■ Work task ■
Of the entries that follow, how many lines hold the string "folder"? Write the number and nothing more.

(Stored data entries)

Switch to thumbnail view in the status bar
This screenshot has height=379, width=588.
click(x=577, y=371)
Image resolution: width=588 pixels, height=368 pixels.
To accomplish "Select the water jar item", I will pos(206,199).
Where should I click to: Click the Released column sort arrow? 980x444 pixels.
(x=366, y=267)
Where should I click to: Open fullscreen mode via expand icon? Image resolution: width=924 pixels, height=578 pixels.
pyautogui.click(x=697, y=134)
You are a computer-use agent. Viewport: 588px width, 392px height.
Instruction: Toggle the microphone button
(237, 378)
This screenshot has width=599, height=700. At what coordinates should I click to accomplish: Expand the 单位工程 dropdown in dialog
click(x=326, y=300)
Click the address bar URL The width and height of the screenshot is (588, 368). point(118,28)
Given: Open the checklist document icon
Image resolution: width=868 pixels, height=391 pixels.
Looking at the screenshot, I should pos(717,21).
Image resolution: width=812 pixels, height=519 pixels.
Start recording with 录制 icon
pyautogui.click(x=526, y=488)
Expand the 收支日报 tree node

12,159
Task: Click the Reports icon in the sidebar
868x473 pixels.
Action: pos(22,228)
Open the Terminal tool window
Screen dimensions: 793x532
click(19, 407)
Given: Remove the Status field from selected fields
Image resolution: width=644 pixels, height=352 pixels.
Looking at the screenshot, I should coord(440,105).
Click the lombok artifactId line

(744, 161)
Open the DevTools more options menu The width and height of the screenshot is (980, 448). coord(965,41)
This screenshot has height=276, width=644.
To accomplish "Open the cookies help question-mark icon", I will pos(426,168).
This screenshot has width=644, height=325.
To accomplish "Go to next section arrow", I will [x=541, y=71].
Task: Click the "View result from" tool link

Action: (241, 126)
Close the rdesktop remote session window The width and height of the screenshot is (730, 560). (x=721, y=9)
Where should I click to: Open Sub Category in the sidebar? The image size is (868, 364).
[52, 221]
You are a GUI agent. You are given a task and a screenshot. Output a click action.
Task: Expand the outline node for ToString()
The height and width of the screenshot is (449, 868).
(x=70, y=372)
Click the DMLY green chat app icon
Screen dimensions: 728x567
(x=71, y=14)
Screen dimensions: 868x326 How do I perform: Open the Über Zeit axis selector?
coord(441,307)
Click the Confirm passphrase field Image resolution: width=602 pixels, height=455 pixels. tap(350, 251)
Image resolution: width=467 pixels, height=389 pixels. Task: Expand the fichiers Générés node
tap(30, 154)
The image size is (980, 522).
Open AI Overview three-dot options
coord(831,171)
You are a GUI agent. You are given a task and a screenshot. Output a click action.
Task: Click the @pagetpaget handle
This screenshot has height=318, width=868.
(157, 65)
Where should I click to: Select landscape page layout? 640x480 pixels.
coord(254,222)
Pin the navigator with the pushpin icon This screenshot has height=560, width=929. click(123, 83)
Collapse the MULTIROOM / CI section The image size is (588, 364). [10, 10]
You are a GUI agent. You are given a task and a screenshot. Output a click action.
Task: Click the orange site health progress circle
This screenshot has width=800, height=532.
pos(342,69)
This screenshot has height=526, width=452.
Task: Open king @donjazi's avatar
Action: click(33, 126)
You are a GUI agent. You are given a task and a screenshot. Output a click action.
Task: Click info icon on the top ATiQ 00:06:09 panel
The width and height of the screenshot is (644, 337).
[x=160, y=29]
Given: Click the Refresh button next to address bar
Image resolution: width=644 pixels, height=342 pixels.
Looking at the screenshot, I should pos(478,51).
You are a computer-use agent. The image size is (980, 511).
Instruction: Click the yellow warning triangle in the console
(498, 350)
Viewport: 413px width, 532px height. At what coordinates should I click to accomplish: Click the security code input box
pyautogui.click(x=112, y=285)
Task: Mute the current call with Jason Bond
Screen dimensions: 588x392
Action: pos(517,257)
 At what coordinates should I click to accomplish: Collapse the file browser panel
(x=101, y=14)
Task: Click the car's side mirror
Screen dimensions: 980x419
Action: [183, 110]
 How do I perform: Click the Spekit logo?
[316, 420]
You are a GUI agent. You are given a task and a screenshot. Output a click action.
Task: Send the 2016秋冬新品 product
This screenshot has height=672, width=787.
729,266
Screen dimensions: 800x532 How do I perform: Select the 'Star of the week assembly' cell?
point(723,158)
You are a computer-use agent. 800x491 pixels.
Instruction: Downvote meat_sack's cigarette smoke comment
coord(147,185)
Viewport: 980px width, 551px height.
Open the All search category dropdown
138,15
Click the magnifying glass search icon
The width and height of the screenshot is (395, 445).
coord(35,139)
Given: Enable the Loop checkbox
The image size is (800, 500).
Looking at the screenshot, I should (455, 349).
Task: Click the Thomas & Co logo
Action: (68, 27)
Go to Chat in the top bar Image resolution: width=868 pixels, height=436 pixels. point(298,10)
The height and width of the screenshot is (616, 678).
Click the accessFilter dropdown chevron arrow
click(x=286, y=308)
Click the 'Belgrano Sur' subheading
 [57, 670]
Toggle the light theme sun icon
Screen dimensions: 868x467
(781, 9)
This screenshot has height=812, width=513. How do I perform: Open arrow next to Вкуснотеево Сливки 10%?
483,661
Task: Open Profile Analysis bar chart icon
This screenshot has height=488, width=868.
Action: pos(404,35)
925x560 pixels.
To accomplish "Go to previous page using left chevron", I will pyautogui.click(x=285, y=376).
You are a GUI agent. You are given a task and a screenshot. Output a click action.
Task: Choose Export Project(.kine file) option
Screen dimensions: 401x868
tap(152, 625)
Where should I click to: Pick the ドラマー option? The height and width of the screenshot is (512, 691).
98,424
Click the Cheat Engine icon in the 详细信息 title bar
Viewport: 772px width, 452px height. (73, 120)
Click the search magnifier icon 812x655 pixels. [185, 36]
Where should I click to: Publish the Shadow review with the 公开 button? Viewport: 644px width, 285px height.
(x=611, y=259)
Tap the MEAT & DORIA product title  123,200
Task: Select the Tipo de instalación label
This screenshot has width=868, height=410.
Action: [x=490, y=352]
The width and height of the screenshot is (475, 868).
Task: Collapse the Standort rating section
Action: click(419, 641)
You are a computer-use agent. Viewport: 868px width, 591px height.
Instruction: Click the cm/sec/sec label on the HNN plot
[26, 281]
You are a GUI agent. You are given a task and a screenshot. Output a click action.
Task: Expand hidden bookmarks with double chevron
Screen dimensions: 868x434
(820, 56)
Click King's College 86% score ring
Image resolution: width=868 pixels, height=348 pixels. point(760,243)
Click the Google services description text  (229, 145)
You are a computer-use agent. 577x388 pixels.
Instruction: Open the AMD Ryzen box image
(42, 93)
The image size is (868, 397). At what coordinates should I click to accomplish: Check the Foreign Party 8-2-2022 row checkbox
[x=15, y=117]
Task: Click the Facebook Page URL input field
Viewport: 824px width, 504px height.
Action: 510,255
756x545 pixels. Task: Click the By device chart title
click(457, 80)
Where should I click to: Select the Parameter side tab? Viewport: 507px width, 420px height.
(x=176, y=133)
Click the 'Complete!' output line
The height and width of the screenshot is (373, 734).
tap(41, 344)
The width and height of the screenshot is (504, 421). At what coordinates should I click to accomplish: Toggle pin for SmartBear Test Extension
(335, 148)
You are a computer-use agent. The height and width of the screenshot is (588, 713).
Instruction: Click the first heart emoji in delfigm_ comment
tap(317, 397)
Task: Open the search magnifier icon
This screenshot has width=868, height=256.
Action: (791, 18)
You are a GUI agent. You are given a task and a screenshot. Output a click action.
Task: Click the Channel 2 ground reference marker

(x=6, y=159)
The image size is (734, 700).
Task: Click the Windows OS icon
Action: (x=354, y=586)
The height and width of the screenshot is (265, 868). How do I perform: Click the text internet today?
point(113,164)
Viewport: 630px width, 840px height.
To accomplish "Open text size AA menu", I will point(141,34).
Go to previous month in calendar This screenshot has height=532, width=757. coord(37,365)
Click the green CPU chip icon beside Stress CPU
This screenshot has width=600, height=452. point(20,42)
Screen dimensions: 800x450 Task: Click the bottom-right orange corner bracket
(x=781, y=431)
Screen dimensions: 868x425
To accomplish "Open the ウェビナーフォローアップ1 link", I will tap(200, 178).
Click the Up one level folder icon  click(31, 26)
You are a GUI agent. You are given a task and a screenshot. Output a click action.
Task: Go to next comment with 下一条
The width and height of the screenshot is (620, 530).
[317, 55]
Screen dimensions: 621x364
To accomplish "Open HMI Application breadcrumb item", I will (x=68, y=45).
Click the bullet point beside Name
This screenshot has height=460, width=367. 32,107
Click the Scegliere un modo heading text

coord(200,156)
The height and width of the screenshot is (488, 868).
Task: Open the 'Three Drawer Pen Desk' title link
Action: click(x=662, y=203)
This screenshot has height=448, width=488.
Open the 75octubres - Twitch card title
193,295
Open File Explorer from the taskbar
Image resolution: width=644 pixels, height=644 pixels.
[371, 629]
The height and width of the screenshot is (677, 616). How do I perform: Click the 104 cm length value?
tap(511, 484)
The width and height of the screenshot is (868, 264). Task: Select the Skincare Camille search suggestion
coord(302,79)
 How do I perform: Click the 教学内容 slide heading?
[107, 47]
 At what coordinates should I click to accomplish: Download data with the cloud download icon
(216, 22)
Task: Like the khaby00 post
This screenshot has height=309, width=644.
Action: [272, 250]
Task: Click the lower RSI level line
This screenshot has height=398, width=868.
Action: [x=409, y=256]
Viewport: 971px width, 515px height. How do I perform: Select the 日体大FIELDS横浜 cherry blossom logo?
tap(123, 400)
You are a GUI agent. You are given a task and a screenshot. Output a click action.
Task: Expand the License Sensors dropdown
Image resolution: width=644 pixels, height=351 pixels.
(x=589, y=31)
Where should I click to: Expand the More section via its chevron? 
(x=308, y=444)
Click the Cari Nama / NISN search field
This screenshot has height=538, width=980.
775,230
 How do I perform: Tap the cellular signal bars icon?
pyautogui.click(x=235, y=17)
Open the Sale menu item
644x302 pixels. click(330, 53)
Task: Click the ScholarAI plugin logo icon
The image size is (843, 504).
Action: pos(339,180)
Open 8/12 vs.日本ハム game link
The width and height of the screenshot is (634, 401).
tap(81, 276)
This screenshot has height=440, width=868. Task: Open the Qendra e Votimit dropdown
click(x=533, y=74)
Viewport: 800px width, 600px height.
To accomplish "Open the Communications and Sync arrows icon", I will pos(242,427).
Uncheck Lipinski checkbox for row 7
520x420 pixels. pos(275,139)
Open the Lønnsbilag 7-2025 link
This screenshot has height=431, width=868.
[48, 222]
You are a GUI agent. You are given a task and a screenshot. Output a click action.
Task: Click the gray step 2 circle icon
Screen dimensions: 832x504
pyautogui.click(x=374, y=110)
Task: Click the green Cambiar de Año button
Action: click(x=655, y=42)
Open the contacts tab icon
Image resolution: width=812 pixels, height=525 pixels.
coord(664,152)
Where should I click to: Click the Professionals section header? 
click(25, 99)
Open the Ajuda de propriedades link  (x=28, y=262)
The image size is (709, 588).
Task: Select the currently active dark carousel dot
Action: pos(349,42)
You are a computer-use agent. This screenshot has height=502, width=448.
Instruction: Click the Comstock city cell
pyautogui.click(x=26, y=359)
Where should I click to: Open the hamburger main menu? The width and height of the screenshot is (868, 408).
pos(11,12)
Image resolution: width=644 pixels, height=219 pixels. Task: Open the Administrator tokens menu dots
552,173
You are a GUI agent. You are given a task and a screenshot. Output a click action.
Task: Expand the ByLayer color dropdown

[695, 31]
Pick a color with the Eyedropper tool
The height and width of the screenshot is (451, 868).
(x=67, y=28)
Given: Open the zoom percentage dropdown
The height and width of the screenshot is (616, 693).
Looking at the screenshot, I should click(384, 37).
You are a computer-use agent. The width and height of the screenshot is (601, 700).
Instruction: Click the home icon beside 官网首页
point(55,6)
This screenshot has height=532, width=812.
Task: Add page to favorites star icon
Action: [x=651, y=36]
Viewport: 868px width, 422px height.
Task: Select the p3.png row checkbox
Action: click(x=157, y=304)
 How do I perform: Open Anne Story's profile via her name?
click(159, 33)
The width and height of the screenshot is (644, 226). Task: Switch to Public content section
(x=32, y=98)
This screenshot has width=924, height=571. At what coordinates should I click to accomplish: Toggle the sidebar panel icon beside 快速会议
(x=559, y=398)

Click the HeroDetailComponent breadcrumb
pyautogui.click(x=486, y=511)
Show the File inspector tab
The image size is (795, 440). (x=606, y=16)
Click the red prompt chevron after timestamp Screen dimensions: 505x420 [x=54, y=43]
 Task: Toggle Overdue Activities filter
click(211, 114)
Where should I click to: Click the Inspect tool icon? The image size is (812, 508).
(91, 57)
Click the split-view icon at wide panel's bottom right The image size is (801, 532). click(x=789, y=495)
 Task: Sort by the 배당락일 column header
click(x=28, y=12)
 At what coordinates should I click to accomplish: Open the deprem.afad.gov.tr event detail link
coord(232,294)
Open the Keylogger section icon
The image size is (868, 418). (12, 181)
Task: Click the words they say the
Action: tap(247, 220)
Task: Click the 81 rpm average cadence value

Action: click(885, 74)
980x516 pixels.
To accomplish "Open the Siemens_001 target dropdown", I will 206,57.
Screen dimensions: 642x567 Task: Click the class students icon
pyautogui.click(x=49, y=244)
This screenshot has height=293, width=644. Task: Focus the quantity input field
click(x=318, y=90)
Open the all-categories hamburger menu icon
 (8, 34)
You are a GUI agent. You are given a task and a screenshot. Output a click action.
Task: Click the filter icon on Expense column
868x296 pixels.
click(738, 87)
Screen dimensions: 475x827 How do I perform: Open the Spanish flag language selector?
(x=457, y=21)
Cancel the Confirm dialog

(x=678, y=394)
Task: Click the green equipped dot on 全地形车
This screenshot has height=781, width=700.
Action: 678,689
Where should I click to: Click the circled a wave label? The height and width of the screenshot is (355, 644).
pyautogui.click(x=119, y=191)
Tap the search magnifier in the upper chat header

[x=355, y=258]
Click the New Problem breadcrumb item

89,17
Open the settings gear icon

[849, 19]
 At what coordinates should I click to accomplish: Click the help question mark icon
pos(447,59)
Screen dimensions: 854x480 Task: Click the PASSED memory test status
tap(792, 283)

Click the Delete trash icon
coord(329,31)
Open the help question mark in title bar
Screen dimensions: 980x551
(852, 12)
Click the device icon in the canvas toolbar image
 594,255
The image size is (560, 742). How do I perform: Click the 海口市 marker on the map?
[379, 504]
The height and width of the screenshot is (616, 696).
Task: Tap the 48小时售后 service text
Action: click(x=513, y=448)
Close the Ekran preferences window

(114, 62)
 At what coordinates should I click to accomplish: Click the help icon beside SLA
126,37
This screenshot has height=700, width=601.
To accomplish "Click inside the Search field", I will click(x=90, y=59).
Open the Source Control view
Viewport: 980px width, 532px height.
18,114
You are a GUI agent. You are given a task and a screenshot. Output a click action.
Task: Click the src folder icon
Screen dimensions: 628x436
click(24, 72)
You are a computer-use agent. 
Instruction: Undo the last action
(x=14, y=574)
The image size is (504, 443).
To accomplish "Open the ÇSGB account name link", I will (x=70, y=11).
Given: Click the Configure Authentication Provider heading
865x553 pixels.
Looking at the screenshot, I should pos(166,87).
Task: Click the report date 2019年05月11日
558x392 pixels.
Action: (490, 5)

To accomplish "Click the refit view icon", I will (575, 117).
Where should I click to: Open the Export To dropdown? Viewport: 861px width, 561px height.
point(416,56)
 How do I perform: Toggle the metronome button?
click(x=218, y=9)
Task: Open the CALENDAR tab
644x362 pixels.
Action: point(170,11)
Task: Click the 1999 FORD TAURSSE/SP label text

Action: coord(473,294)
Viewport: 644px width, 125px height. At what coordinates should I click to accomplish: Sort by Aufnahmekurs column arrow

■ Answer to this task ■
2